# [What the task asks]
Reproduce the entries below in full, word for word.

Stored items:
********

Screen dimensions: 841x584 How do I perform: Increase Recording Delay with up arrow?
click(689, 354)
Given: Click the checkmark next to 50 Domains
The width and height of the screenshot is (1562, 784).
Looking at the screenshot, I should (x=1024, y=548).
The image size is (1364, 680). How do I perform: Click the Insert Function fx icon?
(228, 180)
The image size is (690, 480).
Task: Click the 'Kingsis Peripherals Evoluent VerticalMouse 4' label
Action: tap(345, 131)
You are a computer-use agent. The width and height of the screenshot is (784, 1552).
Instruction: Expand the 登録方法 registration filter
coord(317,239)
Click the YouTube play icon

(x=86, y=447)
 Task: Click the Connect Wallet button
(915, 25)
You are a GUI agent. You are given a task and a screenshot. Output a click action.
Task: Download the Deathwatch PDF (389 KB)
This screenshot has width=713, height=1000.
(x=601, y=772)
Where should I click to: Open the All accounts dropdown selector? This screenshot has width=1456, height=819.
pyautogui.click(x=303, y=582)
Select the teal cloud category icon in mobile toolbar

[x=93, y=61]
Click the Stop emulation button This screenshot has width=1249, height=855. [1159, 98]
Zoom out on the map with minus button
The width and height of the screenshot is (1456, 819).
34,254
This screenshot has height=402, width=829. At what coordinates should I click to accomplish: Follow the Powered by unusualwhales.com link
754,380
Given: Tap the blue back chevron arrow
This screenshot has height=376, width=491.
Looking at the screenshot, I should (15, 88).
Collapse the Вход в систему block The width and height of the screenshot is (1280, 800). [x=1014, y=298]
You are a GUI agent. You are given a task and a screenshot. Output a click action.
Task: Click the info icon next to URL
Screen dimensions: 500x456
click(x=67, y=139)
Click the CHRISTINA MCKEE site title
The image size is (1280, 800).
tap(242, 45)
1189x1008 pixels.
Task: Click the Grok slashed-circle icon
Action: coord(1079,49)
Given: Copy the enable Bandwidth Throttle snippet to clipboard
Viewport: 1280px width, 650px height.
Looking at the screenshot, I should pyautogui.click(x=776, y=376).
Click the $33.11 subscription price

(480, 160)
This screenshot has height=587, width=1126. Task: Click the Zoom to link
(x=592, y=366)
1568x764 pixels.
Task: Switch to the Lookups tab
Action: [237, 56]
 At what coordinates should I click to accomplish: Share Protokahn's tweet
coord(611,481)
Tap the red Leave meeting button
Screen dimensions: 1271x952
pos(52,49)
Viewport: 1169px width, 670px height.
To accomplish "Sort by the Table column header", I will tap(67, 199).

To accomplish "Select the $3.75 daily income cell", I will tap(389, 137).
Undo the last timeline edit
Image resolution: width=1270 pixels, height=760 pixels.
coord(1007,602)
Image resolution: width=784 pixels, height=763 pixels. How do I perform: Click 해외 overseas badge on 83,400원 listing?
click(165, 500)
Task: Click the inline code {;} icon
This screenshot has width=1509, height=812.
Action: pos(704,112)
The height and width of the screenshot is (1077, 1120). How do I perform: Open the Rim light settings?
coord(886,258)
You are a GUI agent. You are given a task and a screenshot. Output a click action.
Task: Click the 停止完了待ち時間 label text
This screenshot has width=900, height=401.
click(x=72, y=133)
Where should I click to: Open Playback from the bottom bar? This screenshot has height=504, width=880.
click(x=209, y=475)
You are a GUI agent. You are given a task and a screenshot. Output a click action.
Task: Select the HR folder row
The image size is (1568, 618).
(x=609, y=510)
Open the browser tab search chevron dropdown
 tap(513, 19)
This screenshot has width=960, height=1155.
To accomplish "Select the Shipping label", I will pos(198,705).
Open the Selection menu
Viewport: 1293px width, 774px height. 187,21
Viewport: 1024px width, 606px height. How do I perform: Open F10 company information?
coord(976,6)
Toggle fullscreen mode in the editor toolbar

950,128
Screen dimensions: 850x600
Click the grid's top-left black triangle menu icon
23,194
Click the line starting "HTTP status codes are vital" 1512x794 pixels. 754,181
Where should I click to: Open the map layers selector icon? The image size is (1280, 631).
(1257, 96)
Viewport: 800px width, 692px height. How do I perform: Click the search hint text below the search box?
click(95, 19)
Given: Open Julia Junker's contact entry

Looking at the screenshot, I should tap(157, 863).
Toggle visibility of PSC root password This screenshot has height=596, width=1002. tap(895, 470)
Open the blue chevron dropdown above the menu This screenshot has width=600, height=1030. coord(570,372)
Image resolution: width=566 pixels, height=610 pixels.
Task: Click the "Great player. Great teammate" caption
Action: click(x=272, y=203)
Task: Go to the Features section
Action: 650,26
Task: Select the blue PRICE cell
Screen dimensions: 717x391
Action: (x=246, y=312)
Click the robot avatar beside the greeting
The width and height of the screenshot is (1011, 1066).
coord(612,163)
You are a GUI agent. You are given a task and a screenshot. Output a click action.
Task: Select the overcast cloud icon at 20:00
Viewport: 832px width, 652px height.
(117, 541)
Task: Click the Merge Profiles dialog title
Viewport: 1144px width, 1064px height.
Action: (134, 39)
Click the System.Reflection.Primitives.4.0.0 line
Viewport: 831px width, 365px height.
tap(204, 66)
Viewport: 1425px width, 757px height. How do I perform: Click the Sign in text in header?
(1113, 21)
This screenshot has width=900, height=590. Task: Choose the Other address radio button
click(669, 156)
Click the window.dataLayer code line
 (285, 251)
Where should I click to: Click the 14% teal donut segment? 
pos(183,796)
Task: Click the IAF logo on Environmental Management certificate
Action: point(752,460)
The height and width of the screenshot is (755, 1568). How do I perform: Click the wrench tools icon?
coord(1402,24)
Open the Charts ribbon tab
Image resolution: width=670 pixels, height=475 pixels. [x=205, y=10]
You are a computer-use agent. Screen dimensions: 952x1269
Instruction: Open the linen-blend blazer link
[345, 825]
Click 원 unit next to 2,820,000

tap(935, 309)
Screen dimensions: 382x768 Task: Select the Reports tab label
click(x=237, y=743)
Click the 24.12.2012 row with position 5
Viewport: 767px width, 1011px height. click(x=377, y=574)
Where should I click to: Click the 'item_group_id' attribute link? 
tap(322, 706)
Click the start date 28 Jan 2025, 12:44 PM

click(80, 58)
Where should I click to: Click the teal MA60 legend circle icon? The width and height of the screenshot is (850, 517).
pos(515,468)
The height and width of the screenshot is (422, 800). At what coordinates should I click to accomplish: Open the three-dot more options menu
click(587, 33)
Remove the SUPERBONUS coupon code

********

# [Answer to the problem]
Screen dimensions: 841x584 How do I perform: Increase Recording Delay with up arrow?
click(689, 354)
Given: Click the checkmark next to 50 Domains
The width and height of the screenshot is (1562, 784).
Looking at the screenshot, I should (x=1024, y=548).
The image size is (1364, 680). How do I perform: Click the Insert Function fx icon?
(228, 180)
The image size is (690, 480).
Task: Click the 'Kingsis Peripherals Evoluent VerticalMouse 4' label
Action: tap(345, 131)
You are a computer-use agent. The width and height of the screenshot is (784, 1552).
Instruction: Expand the 登録方法 registration filter
coord(317,239)
Click the YouTube play icon

(x=86, y=447)
 Task: Click the Connect Wallet button
(915, 25)
You are a GUI agent. You are given a task and a screenshot. Output a click action.
Task: Download the Deathwatch PDF (389 KB)
This screenshot has width=713, height=1000.
(x=601, y=772)
Where should I click to: Open the All accounts dropdown selector? This screenshot has width=1456, height=819.
pyautogui.click(x=303, y=582)
Select the teal cloud category icon in mobile toolbar

[x=93, y=61]
Click the Stop emulation button This screenshot has width=1249, height=855. [1159, 98]
Zoom out on the map with minus button
The width and height of the screenshot is (1456, 819).
34,254
This screenshot has height=402, width=829. At what coordinates should I click to accomplish: Follow the Powered by unusualwhales.com link
754,380
Given: Tap the blue back chevron arrow
This screenshot has height=376, width=491.
Looking at the screenshot, I should (15, 88).
Collapse the Вход в систему block The width and height of the screenshot is (1280, 800). [x=1014, y=298]
You are a GUI agent. You are given a task and a screenshot. Output a click action.
Task: Click the info icon next to URL
Screen dimensions: 500x456
click(x=67, y=139)
Click the CHRISTINA MCKEE site title
The image size is (1280, 800).
tap(242, 45)
1189x1008 pixels.
Task: Click the Grok slashed-circle icon
Action: coord(1079,49)
Given: Copy the enable Bandwidth Throttle snippet to clipboard
Viewport: 1280px width, 650px height.
Looking at the screenshot, I should pyautogui.click(x=776, y=376).
Click the $33.11 subscription price

(480, 160)
This screenshot has height=587, width=1126. Task: Click the Zoom to link
(x=592, y=366)
1568x764 pixels.
Task: Switch to the Lookups tab
Action: [237, 56]
 At what coordinates should I click to accomplish: Share Protokahn's tweet
coord(611,481)
Tap the red Leave meeting button
Screen dimensions: 1271x952
pos(52,49)
Viewport: 1169px width, 670px height.
To accomplish "Sort by the Table column header", I will tap(67, 199).

To accomplish "Select the $3.75 daily income cell", I will tap(389, 137).
Undo the last timeline edit
Image resolution: width=1270 pixels, height=760 pixels.
coord(1007,602)
Image resolution: width=784 pixels, height=763 pixels. How do I perform: Click 해외 overseas badge on 83,400원 listing?
click(165, 500)
Task: Click the inline code {;} icon
This screenshot has width=1509, height=812.
Action: pos(704,112)
The height and width of the screenshot is (1077, 1120). How do I perform: Open the Rim light settings?
coord(886,258)
You are a GUI agent. You are given a task and a screenshot. Output a click action.
Task: Click the 停止完了待ち時間 label text
This screenshot has width=900, height=401.
click(x=72, y=133)
Where should I click to: Open Playback from the bottom bar? This screenshot has height=504, width=880.
click(x=209, y=475)
You are a GUI agent. You are given a task and a screenshot. Output a click action.
Task: Select the HR folder row
The image size is (1568, 618).
(x=609, y=510)
Open the browser tab search chevron dropdown
 tap(513, 19)
This screenshot has width=960, height=1155.
To accomplish "Select the Shipping label", I will pos(198,705).
Open the Selection menu
Viewport: 1293px width, 774px height. 187,21
Viewport: 1024px width, 606px height. How do I perform: Open F10 company information?
coord(976,6)
Toggle fullscreen mode in the editor toolbar

950,128
Screen dimensions: 850x600
Click the grid's top-left black triangle menu icon
23,194
Click the line starting "HTTP status codes are vital" 1512x794 pixels. 754,181
Where should I click to: Open the map layers selector icon? The image size is (1280, 631).
(1257, 96)
Viewport: 800px width, 692px height. How do I perform: Click the search hint text below the search box?
click(95, 19)
Given: Open Julia Junker's contact entry

Looking at the screenshot, I should tap(157, 863).
Toggle visibility of PSC root password This screenshot has height=596, width=1002. tap(895, 470)
Open the blue chevron dropdown above the menu This screenshot has width=600, height=1030. coord(570,372)
Image resolution: width=566 pixels, height=610 pixels.
Task: Click the "Great player. Great teammate" caption
Action: click(x=272, y=203)
Task: Go to the Features section
Action: 650,26
Task: Select the blue PRICE cell
Screen dimensions: 717x391
Action: (x=246, y=312)
Click the robot avatar beside the greeting
The width and height of the screenshot is (1011, 1066).
coord(612,163)
You are a GUI agent. You are given a task and a screenshot. Output a click action.
Task: Select the overcast cloud icon at 20:00
Viewport: 832px width, 652px height.
(117, 541)
Task: Click the Merge Profiles dialog title
Viewport: 1144px width, 1064px height.
Action: (134, 39)
Click the System.Reflection.Primitives.4.0.0 line
Viewport: 831px width, 365px height.
tap(204, 66)
Viewport: 1425px width, 757px height. How do I perform: Click the Sign in text in header?
(1113, 21)
This screenshot has width=900, height=590. Task: Choose the Other address radio button
click(669, 156)
Click the window.dataLayer code line
 (285, 251)
Where should I click to: Click the 14% teal donut segment? 
pos(183,796)
Task: Click the IAF logo on Environmental Management certificate
Action: point(752,460)
The height and width of the screenshot is (755, 1568). How do I perform: Click the wrench tools icon?
coord(1402,24)
Open the Charts ribbon tab
Image resolution: width=670 pixels, height=475 pixels. [x=205, y=10]
You are a computer-use agent. Screen dimensions: 952x1269
Instruction: Open the linen-blend blazer link
[345, 825]
Click 원 unit next to 2,820,000

tap(935, 309)
Screen dimensions: 382x768 Task: Select the Reports tab label
click(x=237, y=743)
Click the 24.12.2012 row with position 5
Viewport: 767px width, 1011px height. click(x=377, y=574)
Where should I click to: Click the 'item_group_id' attribute link? 
tap(322, 706)
Click the start date 28 Jan 2025, 12:44 PM

click(80, 58)
Where should I click to: Click the teal MA60 legend circle icon? The width and height of the screenshot is (850, 517).
pos(515,468)
The height and width of the screenshot is (422, 800). At what coordinates should I click to accomplish: Open the three-dot more options menu
click(587, 33)
Remove the SUPERBONUS coupon code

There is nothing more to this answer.